▶ **Exercise instructions**: Each line from the first line of the entries through the line holding "Open the help question mark icon" is to be restated word for word; nothing else, and no picture, belongs in the answer.

(Saved entries)

■ ■ ■ ■ ■ ■ ■

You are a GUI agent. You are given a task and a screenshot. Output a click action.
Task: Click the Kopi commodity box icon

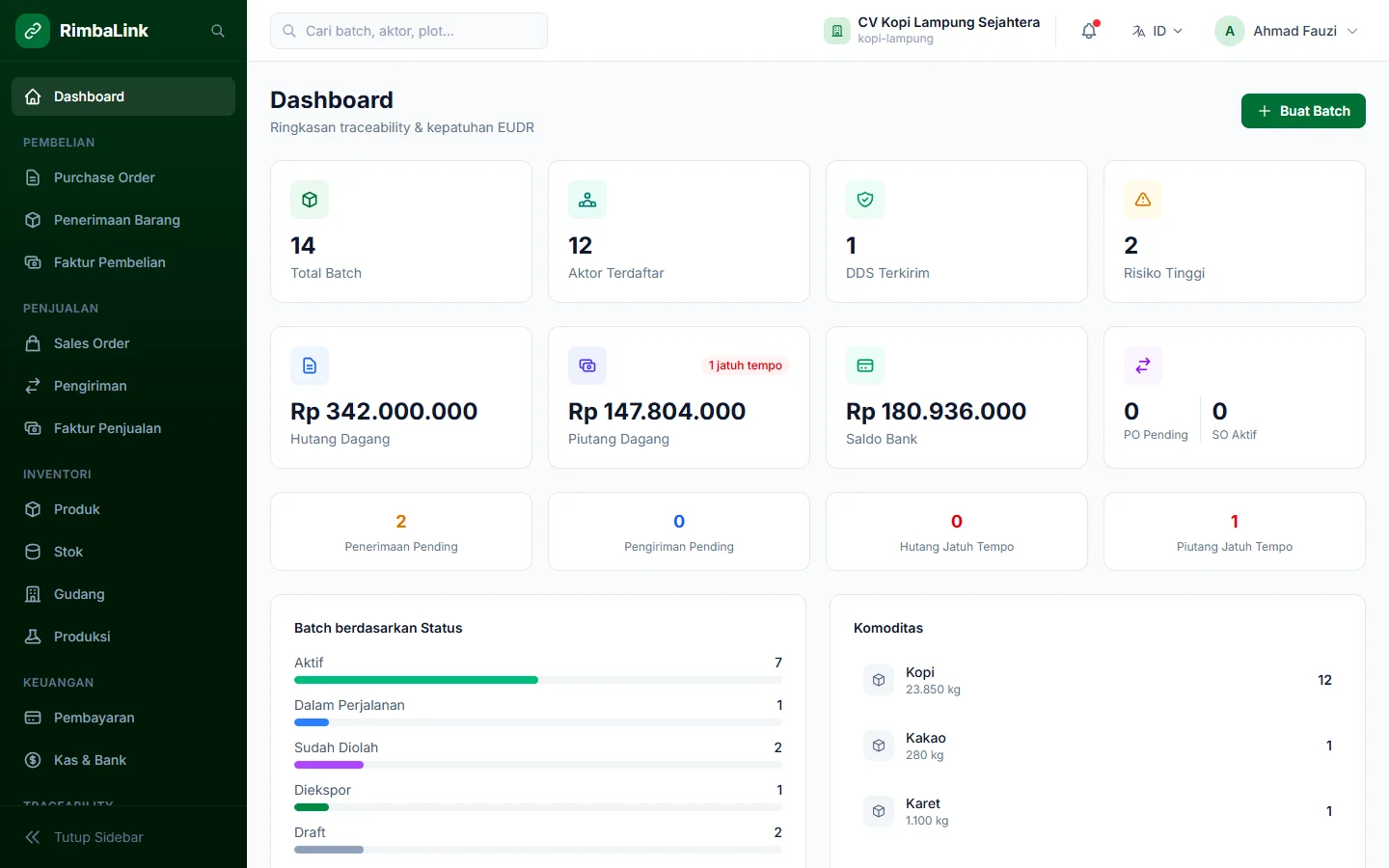[879, 680]
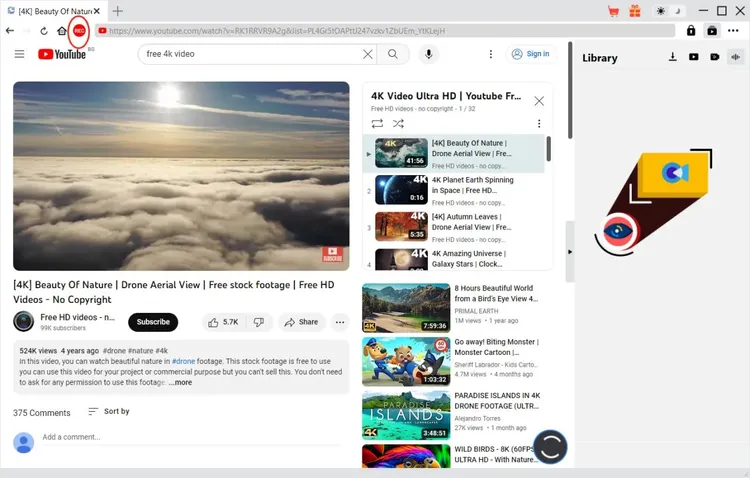
Task: Toggle playlist shuffle
Action: [398, 124]
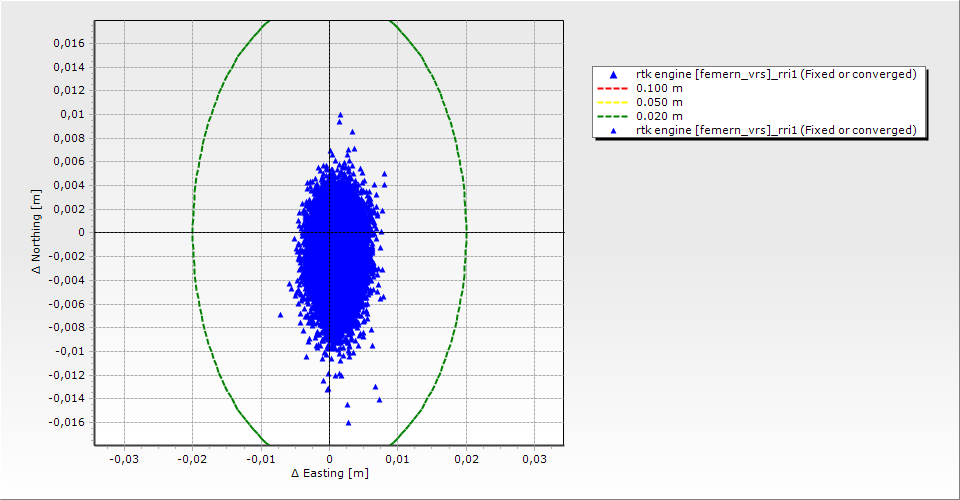Image resolution: width=960 pixels, height=500 pixels.
Task: Click the first rtk engine legend label
Action: coord(776,75)

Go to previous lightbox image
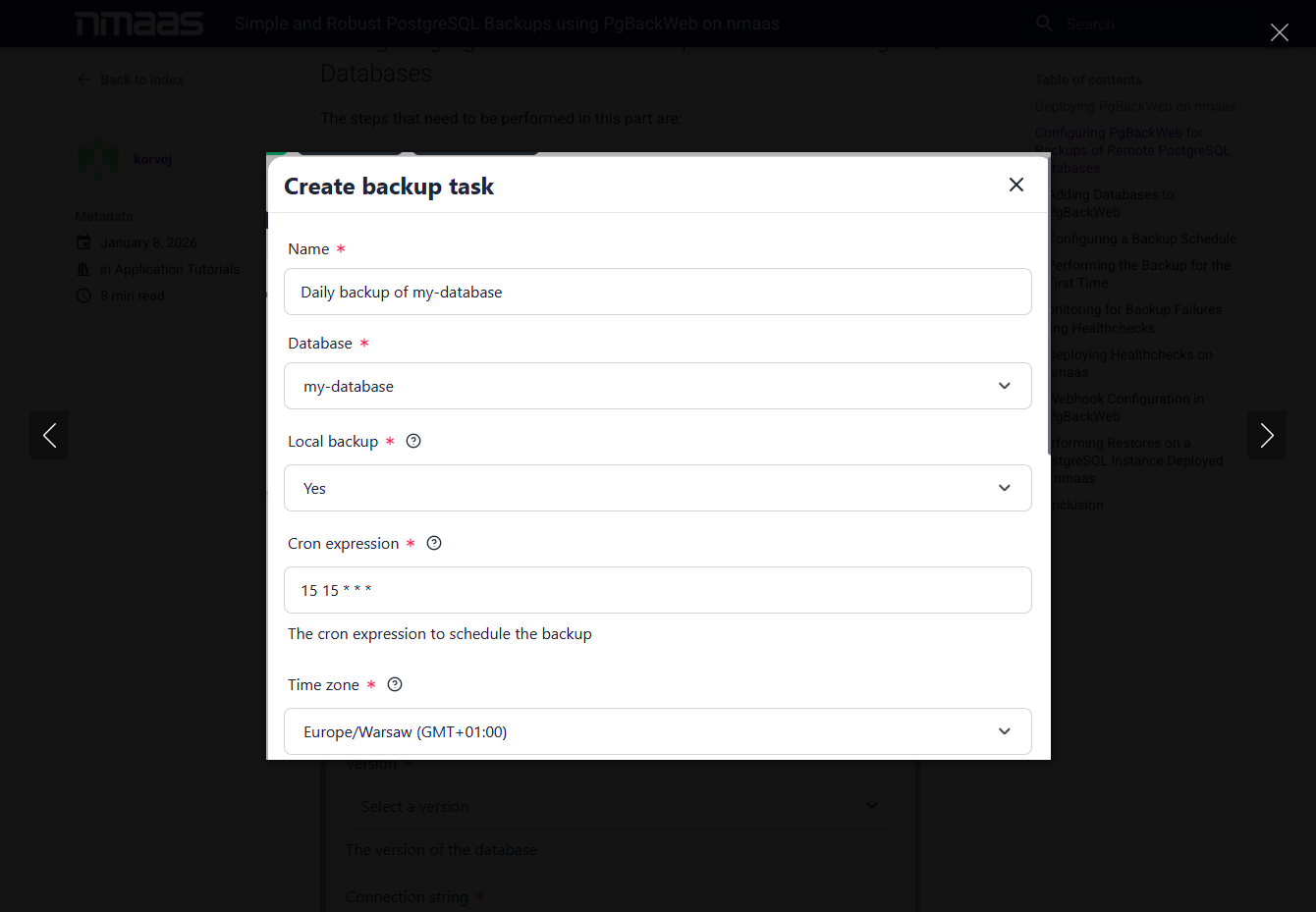click(x=49, y=435)
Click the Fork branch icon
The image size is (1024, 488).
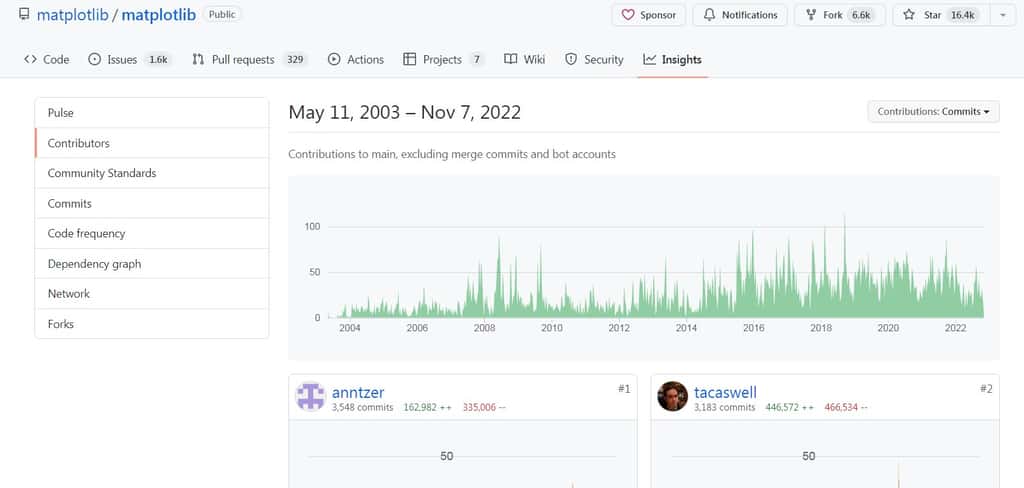point(811,15)
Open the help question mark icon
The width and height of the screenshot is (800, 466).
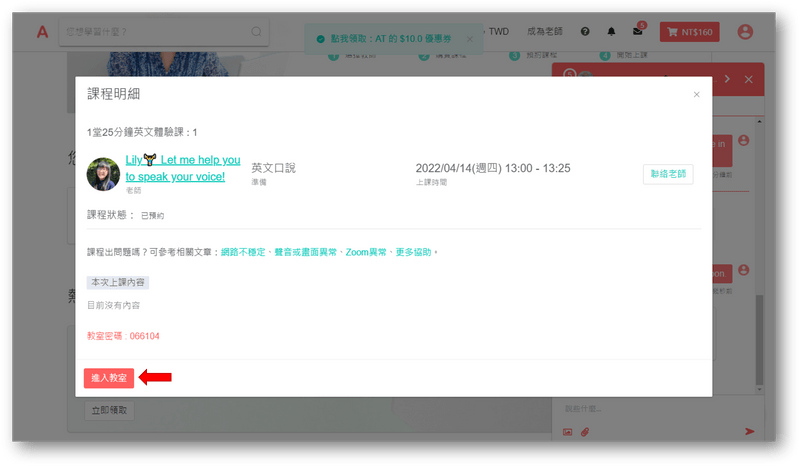pos(585,32)
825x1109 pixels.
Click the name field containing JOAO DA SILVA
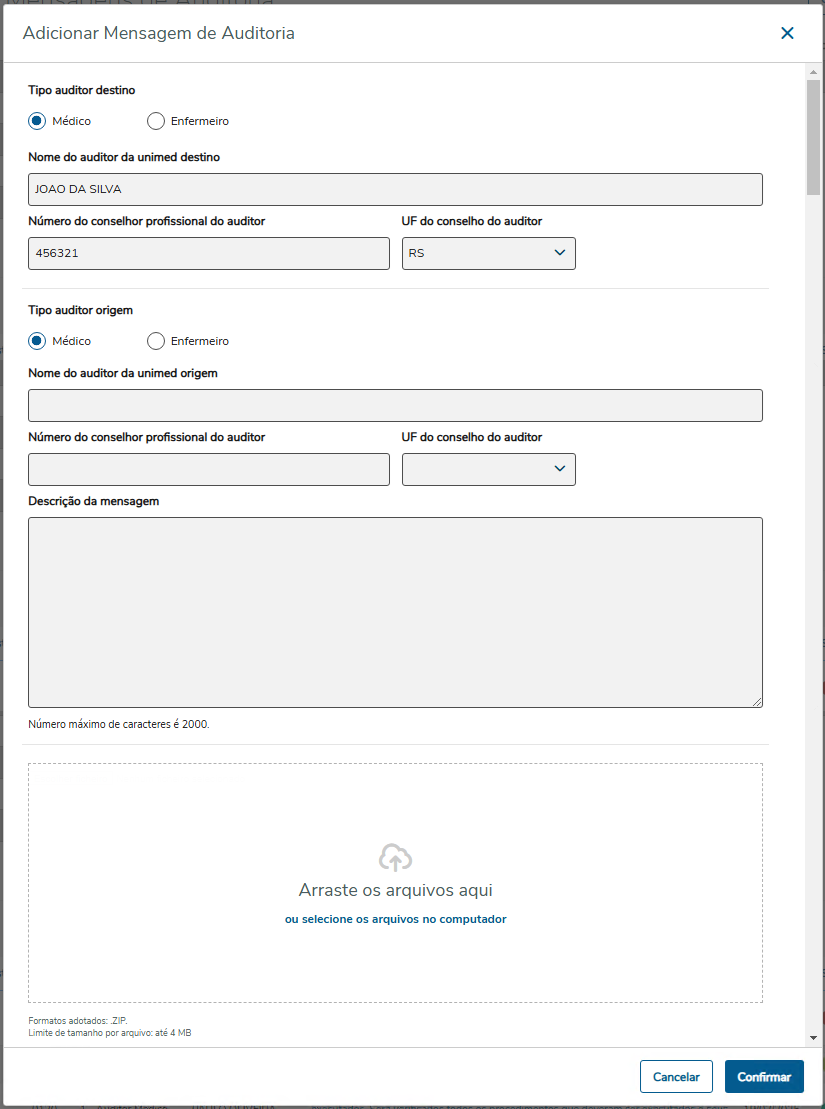click(x=395, y=189)
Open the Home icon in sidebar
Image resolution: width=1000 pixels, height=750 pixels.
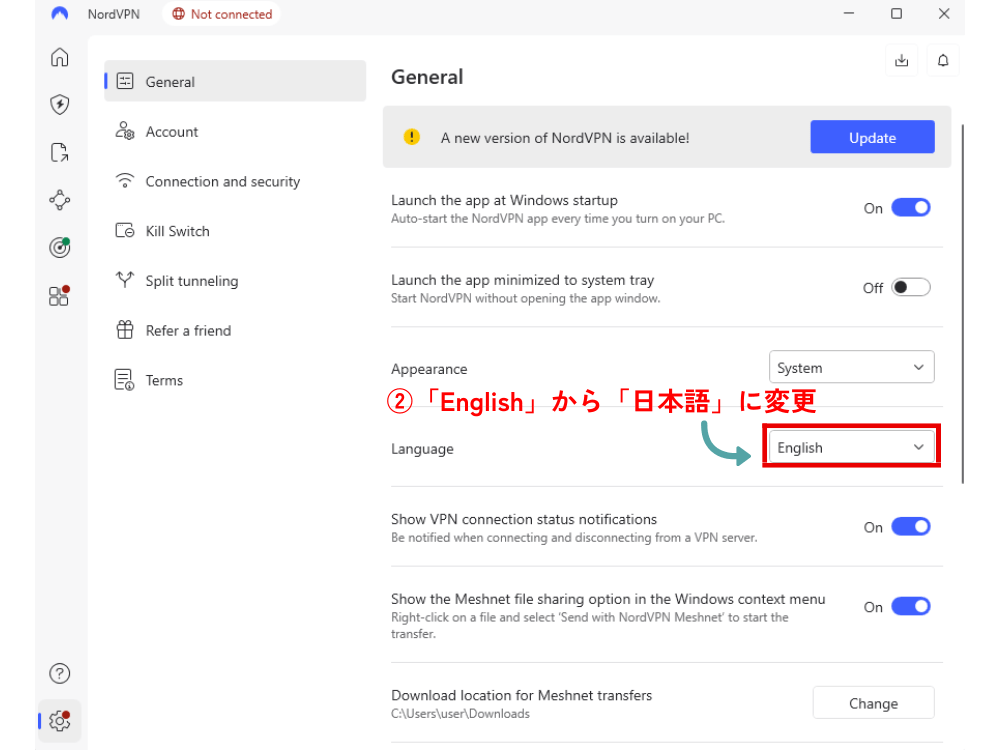coord(60,57)
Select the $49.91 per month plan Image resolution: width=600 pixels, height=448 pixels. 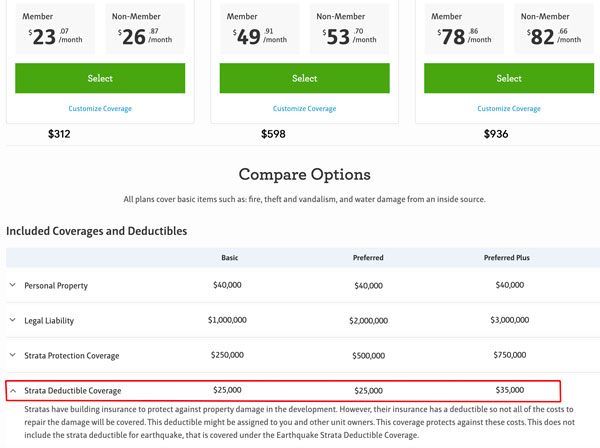point(304,78)
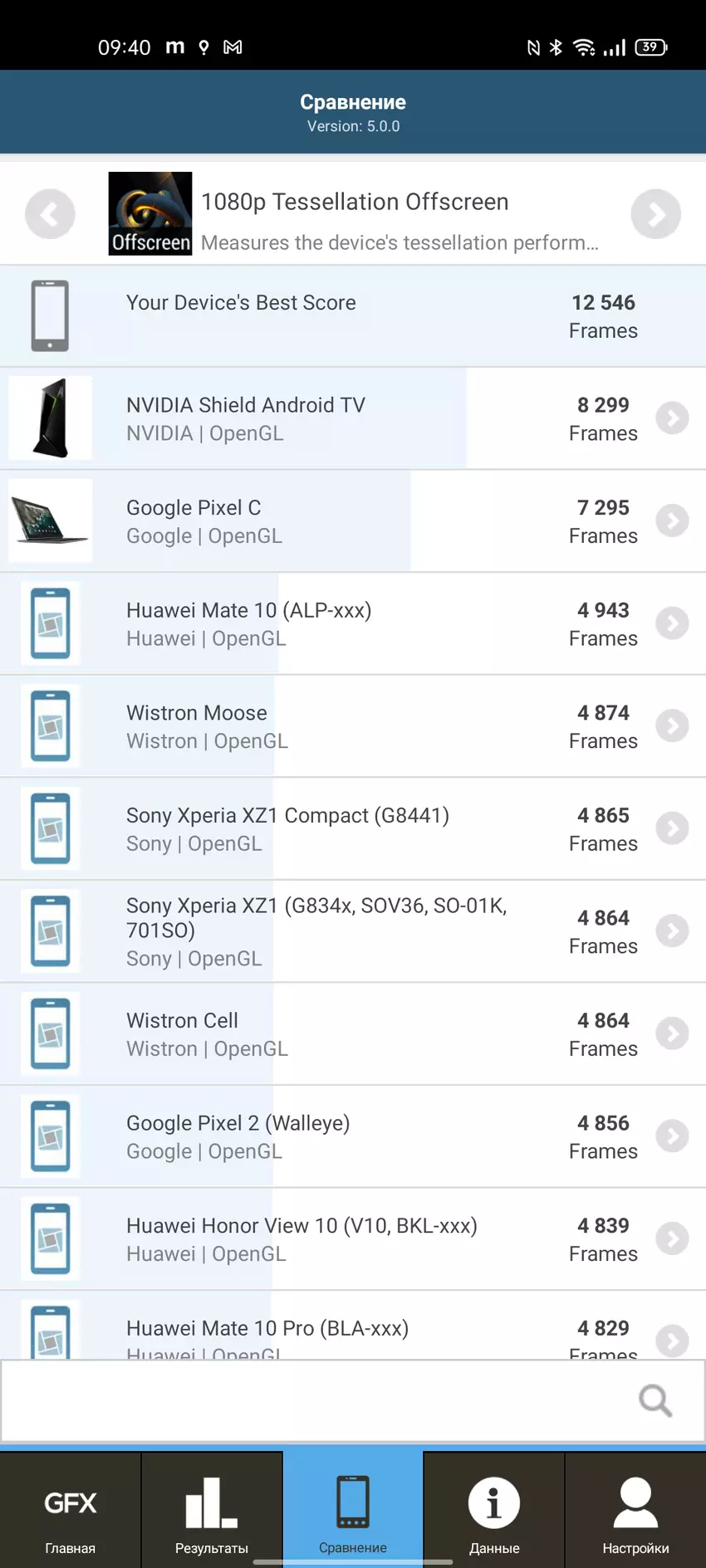Click the search input field
Viewport: 706px width, 1568px height.
tap(316, 1400)
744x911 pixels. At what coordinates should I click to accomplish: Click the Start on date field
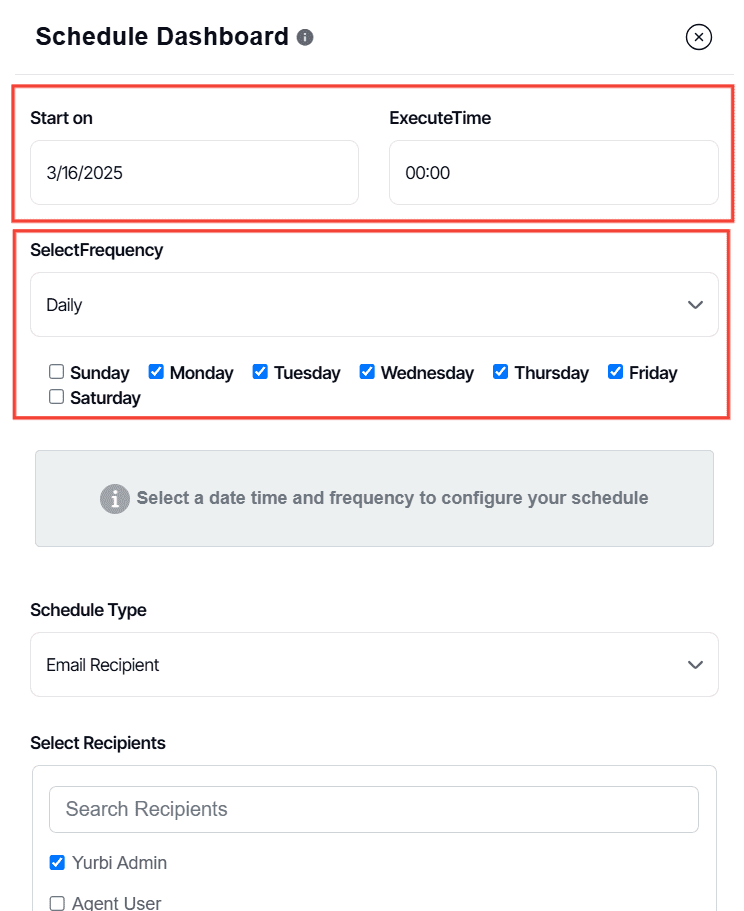[194, 172]
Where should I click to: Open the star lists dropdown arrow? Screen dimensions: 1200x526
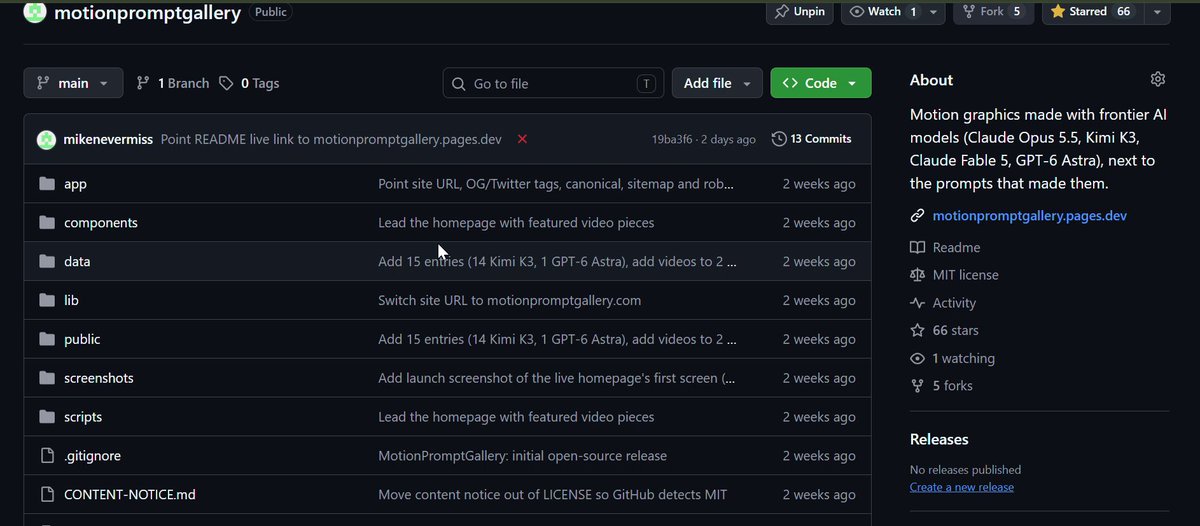tap(1156, 12)
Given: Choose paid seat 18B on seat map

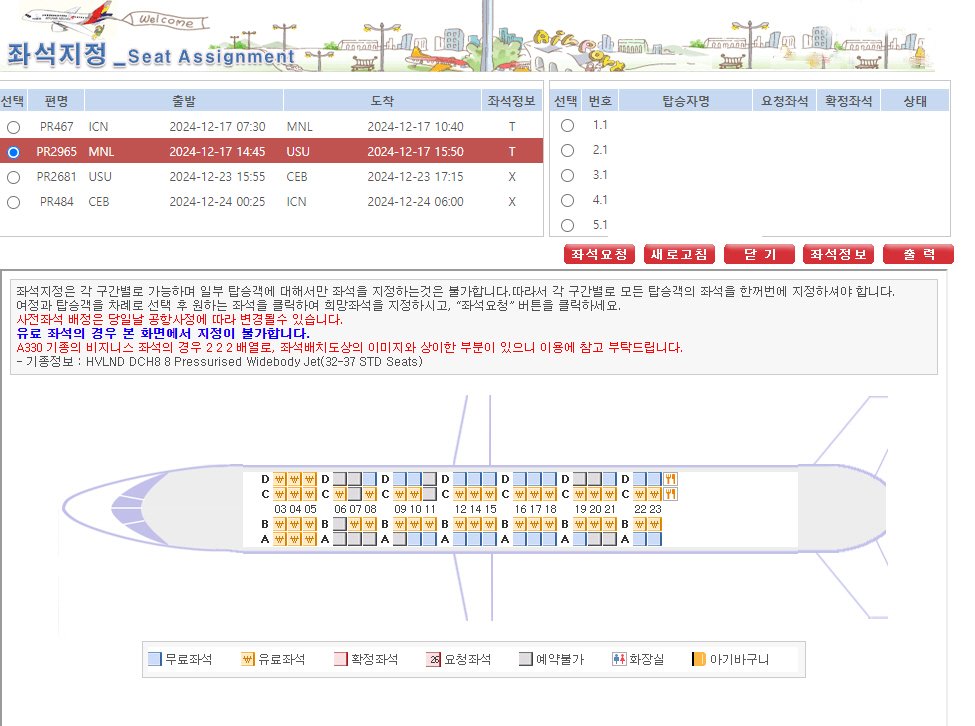Looking at the screenshot, I should [x=550, y=524].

■ ■ ■ ■ ■ ■ ■

▶ **Written reply**:
You are a GUI agent. You are given a task and a screenshot. Output a click action.
Task: Click the Kopi commodity box icon

[879, 680]
Task: Toggle playlist shuffle
Action: [398, 124]
Image resolution: width=960 pixels, height=500 pixels.
Task: Click the first rtk engine legend label
Action: coord(776,75)

Go to previous lightbox image
click(x=49, y=435)
Click the Fork branch icon
The image size is (1024, 488).
point(811,15)
Open the help question mark icon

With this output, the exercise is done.